16. The images storage system of claim 12 further comprising a
speech recognition engine configured to convert said spoken
information to spoken characteristic data.
17. The image storage system of claim 12 further comprising: a
plurality of text files, each with a corresponding file name; a
document processing engine configured to extract search keys from
each of said files; and said metadata further providing an
association between said search keys and said file names.
18. The image storage system of claim 15 further comprising: an
object recognizer providing identification of objects within said
captured images.
19. The images storage system of claim 15 further comprising a
speech recognition engine configured to convert said spoken
information to spoken characteristic data.
20. The image storage system of claim 15 further comprising a
character recognition engine configured to provide the textual
information.
21. A system for storing documents in an electronic storage media,
said system comprising: means for obtaining from each said document
to be stored, data tags pertaining to certain characteristics of
said document, said data tags selected from the list of character
recognition, semantics processing, object recognition, and voice
recognition; and means for associating said data tags with each
said document.
22. The system of claim 19 further comprising: means for retrieving
stored ones of said documents based upon receipt of a data tag
associated with said document to be retrieved.
Description
BACKGROUND
[0001] The generation and use of keywords to index, store and
retrieve textual documents is well known in the prior art. These
keywords are typically generated by the document's creator and are
used as an indication of document content and aids in the selection
and retrieval of applicable documents from a document or image
database. Additionally, it is well known in the prior art that the
body of textual documents can be searched for specific words or
phrases to find a textual document, or an area of the document
which is of interest to the searcher. Similarly, computer
directories or subdirectories may be searched to identify documents
which pertain to certain subjects, areas of interest, or topics.
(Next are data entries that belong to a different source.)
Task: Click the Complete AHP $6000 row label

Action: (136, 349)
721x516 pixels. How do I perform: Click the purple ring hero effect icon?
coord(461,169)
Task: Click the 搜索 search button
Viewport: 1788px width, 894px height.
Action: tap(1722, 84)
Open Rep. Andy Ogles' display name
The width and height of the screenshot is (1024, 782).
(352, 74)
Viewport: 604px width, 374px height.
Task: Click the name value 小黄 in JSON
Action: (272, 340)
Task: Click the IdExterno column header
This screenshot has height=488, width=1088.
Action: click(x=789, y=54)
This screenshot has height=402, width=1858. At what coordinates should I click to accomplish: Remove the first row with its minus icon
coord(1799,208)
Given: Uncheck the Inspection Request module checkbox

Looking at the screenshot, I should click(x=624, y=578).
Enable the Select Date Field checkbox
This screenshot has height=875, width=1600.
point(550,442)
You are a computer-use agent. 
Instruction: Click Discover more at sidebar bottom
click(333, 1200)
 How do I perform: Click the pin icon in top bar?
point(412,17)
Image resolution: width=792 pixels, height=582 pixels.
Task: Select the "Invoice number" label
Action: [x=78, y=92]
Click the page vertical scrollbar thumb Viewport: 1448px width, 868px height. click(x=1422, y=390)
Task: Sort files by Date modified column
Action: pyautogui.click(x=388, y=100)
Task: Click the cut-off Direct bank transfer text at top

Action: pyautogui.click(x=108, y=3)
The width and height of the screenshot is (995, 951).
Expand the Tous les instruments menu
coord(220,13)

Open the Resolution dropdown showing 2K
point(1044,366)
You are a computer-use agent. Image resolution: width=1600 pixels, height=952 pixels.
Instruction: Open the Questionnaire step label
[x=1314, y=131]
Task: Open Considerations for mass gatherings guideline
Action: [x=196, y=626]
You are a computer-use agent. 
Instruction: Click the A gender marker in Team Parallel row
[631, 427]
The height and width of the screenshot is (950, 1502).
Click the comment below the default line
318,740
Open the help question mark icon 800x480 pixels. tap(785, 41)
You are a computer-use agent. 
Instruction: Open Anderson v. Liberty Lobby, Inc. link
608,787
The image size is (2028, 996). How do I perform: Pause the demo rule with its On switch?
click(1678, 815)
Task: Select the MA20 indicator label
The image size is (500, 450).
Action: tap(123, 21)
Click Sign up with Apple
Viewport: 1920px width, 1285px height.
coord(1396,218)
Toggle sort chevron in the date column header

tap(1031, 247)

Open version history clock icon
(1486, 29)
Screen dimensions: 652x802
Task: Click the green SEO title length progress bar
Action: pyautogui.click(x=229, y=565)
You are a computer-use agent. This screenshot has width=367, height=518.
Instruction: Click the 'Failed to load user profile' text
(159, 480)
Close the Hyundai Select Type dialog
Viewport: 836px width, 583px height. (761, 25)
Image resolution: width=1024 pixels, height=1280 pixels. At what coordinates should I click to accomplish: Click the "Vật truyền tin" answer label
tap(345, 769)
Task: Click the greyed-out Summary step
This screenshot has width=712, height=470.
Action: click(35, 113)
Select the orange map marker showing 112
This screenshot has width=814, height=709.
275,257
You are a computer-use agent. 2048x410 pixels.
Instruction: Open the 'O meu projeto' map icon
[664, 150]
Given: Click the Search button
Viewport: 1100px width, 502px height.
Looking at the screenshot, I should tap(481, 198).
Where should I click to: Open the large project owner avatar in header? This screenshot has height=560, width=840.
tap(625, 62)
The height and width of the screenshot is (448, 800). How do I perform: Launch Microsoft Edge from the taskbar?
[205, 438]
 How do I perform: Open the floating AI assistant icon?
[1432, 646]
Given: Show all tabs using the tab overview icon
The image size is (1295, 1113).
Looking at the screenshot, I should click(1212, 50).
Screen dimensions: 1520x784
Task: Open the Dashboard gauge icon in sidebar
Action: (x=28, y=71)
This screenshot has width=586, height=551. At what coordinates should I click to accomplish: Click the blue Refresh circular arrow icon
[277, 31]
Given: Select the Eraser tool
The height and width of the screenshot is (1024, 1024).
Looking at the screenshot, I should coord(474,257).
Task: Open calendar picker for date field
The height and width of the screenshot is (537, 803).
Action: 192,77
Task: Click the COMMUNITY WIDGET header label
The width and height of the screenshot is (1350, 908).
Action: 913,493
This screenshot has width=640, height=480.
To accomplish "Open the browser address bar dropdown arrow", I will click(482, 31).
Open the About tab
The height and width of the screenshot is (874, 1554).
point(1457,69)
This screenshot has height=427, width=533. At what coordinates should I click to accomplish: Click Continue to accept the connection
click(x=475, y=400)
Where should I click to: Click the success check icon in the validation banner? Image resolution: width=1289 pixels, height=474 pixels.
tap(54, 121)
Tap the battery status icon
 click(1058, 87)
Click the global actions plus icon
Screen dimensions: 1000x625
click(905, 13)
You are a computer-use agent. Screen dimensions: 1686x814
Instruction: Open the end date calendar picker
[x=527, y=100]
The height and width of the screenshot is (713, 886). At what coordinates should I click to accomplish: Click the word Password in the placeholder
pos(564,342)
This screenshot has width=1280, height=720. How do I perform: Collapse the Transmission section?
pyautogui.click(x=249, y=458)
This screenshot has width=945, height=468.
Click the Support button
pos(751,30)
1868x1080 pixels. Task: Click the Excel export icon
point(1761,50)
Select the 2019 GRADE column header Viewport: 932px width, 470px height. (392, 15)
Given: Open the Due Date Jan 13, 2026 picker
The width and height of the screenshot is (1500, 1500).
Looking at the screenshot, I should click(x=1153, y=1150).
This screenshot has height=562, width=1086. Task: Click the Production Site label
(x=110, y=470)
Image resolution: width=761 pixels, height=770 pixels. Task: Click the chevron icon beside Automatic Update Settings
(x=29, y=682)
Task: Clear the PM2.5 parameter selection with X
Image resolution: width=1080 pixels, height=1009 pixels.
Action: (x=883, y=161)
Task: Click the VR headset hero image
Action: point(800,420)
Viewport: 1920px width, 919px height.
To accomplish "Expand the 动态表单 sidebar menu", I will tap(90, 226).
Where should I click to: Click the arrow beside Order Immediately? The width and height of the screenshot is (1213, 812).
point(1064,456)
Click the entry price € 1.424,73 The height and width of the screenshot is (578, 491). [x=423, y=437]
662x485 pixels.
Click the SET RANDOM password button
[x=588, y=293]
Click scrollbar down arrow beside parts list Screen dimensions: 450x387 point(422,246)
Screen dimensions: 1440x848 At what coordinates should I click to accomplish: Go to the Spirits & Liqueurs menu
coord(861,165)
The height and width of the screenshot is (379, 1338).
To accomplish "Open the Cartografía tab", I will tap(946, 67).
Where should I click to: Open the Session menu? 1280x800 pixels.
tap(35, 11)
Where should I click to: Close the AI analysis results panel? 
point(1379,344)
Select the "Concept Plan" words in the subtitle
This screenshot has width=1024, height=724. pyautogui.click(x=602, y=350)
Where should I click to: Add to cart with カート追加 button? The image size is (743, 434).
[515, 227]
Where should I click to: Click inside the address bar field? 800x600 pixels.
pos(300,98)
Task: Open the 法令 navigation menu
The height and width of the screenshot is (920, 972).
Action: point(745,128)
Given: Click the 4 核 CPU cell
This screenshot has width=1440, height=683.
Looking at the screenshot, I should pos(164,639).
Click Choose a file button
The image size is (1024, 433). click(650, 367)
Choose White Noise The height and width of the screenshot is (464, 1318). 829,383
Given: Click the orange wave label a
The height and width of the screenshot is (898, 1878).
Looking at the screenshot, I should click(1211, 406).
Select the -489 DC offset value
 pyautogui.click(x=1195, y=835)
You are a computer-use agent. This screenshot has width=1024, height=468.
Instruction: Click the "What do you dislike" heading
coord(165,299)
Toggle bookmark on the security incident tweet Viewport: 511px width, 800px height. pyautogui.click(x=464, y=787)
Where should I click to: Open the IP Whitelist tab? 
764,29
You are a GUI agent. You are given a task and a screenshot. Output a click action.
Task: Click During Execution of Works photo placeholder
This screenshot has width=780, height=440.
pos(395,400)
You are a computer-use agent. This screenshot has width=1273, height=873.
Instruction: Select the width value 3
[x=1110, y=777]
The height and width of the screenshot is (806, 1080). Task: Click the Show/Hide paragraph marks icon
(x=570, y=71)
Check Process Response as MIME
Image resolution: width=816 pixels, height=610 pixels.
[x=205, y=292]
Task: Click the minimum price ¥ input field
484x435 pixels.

Keywords can also be associated with these subdirectories, using a
subdirectory naming convention, to indicate the data which is
contained within a subdirectory. While various search engines
provide for searching of written documents, searching of other
forms of materials, such as images, is not well supported. Further,
most documents and other databases do not readily support searching
other than in the context of the object stored and, more commonly,
by file name or other text based searching routines.
SUMMARY OF THE INVENTION
[0002] The present invention is directed to a system and method
which provides for enhanced indexing, categorization, and retrieval
of documents by, according to one aspect of the invention,
combining index terms derived from document content and file
information with user provided information, such as spoken
commentary. The spoken commentary may be stored as a digitized
audio file and/or subjected to processing, such as speech
recognition, converting the spoken commentary to, for example,
text. The text may then be parsed (searched and portions extracted
for use) to identify and extract additional searchable terms and
phrases and/or be used to otherwise enhance and support document
access, search, identification, and retrieval capabilities.
[0003] In one embodiment of the present invention, a document
retrieval system comprises a document processing engine which is
configured to extract search keys or internal characteristics from
a plurality of files. A speech recognition engine is also included
which is configured to convert spoken characteristics associated
with each of the files, to spoken characteristic data. Further
included is a data structure which associates the search keys or
internal characteristics and the spoken characteristics with the
file name in metadata. A search engine is also included which is
configured to search the internal characteristics of the metadata
for the spoken characteristics to identify the associated
files.
[0004] Another embodiment of the invention is a method of
identifying documents which is comprised of identifying internal
characteristics of a file, converting spoken words associated with
the file into spoken characteristics which are also associated with
the file, and creating metadata which associates the internal and
the spoken characteristics with the file.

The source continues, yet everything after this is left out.